Compatibilities: Quantification and Literary Study

Date
Fri January 26th 2018, 5:15pm
Event Sponsor
Literary Lab
Location
Terrace Room of the Department of English (Margaret Jacks Hall, 4th floor)
Compatibilities: Quantification and Literary Study

On Friday, January 26, from 5:15 – 7:00, in the Terrace Room of the Department of English (Margaret Jacks Hall, 4th floor), the Literary Lab will host a roundtable conversation between special guests Amy Hungerford and Jonathan Kramnick, of Yale University, Hannah Walser, of the Harvard Society of Fellows, and Mark Algee-Hewitt, of the Stanford Literary Lab.

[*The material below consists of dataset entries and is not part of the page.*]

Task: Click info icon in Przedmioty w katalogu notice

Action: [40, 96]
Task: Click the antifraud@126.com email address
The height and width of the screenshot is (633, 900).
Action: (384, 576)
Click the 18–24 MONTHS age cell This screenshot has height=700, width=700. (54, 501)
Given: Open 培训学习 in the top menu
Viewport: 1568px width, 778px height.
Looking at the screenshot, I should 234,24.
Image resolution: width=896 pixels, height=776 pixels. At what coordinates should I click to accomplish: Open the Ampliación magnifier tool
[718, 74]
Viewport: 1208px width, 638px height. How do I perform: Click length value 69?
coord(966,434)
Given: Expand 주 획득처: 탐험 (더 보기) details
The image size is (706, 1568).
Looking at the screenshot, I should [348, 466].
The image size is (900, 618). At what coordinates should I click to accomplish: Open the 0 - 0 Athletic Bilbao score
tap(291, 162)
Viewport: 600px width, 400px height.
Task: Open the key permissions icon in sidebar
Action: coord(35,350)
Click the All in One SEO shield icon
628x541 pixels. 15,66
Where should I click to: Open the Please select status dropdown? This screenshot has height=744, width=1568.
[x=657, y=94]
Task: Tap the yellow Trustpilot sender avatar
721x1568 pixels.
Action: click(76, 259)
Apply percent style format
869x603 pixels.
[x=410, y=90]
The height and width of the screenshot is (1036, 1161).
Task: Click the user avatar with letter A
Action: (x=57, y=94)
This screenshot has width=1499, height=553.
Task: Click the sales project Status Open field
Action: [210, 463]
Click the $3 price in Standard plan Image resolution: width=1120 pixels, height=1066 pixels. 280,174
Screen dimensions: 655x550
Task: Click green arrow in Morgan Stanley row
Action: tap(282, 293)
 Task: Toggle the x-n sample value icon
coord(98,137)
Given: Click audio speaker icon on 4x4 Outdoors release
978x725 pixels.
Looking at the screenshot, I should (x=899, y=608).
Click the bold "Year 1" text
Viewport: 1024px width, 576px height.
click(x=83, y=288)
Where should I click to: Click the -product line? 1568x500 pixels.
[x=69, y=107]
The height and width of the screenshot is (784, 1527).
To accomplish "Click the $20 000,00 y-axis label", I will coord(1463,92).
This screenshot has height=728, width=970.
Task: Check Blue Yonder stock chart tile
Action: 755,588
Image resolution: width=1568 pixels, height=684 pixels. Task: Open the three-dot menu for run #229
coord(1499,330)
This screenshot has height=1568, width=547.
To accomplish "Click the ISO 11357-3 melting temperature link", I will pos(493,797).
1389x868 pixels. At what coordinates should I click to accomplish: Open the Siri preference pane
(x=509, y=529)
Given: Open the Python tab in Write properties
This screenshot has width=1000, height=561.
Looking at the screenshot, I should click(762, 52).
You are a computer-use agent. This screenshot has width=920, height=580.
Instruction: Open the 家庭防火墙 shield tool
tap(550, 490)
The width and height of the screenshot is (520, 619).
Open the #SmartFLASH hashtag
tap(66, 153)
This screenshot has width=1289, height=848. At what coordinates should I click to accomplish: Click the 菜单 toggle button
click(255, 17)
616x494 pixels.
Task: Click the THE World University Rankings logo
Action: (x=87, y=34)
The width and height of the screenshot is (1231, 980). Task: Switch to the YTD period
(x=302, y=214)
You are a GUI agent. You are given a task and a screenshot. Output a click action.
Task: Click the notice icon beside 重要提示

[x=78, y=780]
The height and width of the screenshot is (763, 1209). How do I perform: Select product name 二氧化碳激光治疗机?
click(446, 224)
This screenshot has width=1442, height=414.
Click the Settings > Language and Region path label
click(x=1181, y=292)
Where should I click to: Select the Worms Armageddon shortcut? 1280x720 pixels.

Our topic will be the relationship between Literary Studies and the Digital Humanities, specifically that associated with text mining or quantitative analysis. In what ways have we been successful in integrating the two fields to produce new methodologies for studying Literary Criticism and History? Where do the fault lines between the fields still exist and what work might be necessary to synthesize the methodologies of close reading and computation? And are there fundamental incompatibilities between the humanistic study of literature and the Digital Humanities that we may not be able to solve? With four very different perspectives, our roundtable participants will lay out the stakes of this compatibility and engage the audience in a larger conversation about the future(s) of the field.